Страница 106 из 116
– Уезжаю, – торопливо проговорил он. – Ежели ничего не добьюсь, прощай, – и ушел – высокий, сгорбленный и сильный, ушел, гулко цокая каблуками в коридоре.
Ах, Стешка, Стешка!.. Да нет, не о Кирилле она думает, не о нем грустит. Разве он не понимает – не хочет она снова бежать к старухе Чанцевой, ложиться на разостланную дерюгу… Нет, нет! Какие они все, мужики! Им бы только ласку, жар тела. «Ты холодная, как рыба». Да, так и сказал когда-то Яшка. «Ты холодная, как рыба». И Кириллу хочется, чтобы она его палила, ублажала, а то Улька «холодная, как рыба». Не-ет, Стешка палить не будет, она не подтопок… Это в подтопок подбрось дровец, он и палит… Ну, и заведи, Кирилл Сенафонтыч, себе, подтопок… В самом деле, почему он не поставит ее, Стешку, рядом с собой на работе? Почему он при всех коммунарах говорит с ней сухо, как со Шлейкой, а наедине у него дрожат руки? Руки? Ручищи. Он своими руками может свернуть голову быку. На днях у озера трактор увяз в грязную канаву. Николай Пырякин и два тракториста долго возились и ничего не могли сделать. Подошел Кирилл, уперся плечом, а руками вцепился в колесо, – и трактор стал на свое место. Вот какие у него руки… и эти руки дрожат.
– Ой, нет, нет, – шептала она. – Нет. Не хочу, нет, – и старалась не думать о Кирилле, не грустить. Глотая слезы, Стешка пыталась засмеяться: – Ну, что же это я? Вот еще!
Она положила лицо на колени в ладони и представила себе, как запыленный Кирилл носится в городе по учреждениям, по заводу, как у него тревогой блестят глаза и как он иногда останавливается, отбрасывает в сторону заботы о коммуне и думает о Стешке. Он непременно думает о ней. Он обиделся. Вот чудачок! Обиделся, как маленький. У него даже отвисла нижняя губа, как у Аннушки… И Стешке стало страшно от мысли, что он больше к ней не придет, и в то же время она чувствовала, что ее неудержимо зовет к нему ее изголодавшееся тело, и, уже представляя себе, как он сидит в ее комнате на кровати и сильными руками ласкает ее, – она засмеялась, как тогда на плотине в ледяную ночь.

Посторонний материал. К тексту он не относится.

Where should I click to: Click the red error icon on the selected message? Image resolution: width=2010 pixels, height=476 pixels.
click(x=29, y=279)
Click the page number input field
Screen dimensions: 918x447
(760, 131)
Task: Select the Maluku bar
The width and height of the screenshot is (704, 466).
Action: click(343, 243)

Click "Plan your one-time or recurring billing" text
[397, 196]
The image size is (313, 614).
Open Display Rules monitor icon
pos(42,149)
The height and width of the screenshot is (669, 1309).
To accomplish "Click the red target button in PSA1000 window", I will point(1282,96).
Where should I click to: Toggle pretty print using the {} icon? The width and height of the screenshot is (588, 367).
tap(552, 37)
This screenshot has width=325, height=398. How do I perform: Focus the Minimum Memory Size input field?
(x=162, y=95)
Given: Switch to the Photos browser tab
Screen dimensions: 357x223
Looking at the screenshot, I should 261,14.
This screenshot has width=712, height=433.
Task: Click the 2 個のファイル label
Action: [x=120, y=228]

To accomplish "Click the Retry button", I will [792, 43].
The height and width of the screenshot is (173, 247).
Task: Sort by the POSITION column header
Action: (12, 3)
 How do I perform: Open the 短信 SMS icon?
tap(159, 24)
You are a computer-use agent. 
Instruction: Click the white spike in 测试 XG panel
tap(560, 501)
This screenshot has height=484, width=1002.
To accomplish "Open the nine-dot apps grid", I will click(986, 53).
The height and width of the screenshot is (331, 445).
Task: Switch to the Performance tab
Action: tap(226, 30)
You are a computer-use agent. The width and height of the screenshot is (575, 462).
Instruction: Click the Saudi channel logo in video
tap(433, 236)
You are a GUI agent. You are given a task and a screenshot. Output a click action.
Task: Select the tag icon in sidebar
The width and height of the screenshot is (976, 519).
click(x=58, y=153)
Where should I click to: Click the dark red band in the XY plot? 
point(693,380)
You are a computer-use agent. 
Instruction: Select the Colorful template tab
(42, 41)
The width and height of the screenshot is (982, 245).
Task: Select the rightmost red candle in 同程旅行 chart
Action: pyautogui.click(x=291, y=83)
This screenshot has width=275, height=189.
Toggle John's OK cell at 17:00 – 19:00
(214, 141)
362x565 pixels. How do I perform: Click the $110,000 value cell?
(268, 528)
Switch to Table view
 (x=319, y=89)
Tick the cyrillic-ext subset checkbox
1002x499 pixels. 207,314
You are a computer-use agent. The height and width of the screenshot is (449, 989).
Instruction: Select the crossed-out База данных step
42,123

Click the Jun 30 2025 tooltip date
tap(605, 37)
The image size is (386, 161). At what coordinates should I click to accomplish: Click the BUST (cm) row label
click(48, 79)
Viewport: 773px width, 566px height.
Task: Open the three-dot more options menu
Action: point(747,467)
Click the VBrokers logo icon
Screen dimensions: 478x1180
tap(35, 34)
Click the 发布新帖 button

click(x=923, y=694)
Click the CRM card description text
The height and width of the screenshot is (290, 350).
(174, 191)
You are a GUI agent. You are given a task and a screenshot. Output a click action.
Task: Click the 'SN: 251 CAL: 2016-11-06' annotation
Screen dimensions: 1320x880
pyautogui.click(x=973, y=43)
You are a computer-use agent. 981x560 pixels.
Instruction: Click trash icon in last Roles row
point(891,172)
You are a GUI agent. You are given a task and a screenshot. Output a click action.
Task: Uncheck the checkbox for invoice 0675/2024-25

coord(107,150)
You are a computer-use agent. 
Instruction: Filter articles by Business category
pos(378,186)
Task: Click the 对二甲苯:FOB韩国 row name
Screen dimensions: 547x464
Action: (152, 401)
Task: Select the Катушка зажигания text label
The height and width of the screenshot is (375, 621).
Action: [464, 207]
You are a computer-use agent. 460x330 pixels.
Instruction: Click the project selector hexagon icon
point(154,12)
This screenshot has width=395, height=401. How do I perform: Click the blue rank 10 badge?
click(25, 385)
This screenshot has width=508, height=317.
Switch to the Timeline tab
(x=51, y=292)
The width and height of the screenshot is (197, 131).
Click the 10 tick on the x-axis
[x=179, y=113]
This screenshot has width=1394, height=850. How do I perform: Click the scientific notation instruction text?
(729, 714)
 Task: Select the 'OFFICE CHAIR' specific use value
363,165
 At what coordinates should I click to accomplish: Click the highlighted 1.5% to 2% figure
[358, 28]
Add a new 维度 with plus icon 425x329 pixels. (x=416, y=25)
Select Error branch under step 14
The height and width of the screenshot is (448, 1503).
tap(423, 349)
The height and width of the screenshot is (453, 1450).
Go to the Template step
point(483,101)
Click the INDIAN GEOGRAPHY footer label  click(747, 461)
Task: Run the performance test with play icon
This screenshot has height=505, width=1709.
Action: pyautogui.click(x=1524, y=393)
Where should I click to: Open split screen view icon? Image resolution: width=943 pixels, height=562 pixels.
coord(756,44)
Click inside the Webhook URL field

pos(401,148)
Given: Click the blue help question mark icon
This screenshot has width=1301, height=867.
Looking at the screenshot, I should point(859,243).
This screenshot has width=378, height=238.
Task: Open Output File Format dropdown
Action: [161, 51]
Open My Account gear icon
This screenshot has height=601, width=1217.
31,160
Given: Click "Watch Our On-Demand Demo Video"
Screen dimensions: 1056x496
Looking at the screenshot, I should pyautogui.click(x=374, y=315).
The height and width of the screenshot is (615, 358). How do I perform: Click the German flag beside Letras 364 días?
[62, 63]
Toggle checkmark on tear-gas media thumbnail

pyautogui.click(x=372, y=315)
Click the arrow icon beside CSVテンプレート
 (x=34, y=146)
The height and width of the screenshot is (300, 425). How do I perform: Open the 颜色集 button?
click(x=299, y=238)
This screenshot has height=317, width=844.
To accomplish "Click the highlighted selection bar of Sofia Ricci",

Она долго сидела, схватив лицо ладонями, тихо покачивалась, шептала и, забываясь в мечте, не слышала, как позади нее скрипит надломленная ветка, как шуршат в траве серые, юркие ящерицы. Она была горда тем, что он ходит за ней, и тем, что она не поддается ему. Но сейчас она пошла бы за ним… Если бы он вот сейчас явился к ней…
И вдруг Стешка чего-то перепугалась, словно кто-то подслушал ее шепот, ее мечты. Она отняла руки от лица и, ощущая, как по телу побежала мелкая, сковывающая все ее движения дрожь, подалась вперед и уставилась на дорогу, ведущую из Илим-города.
– Кто это? Кто-о? – хотела она крикнуть – и не могла.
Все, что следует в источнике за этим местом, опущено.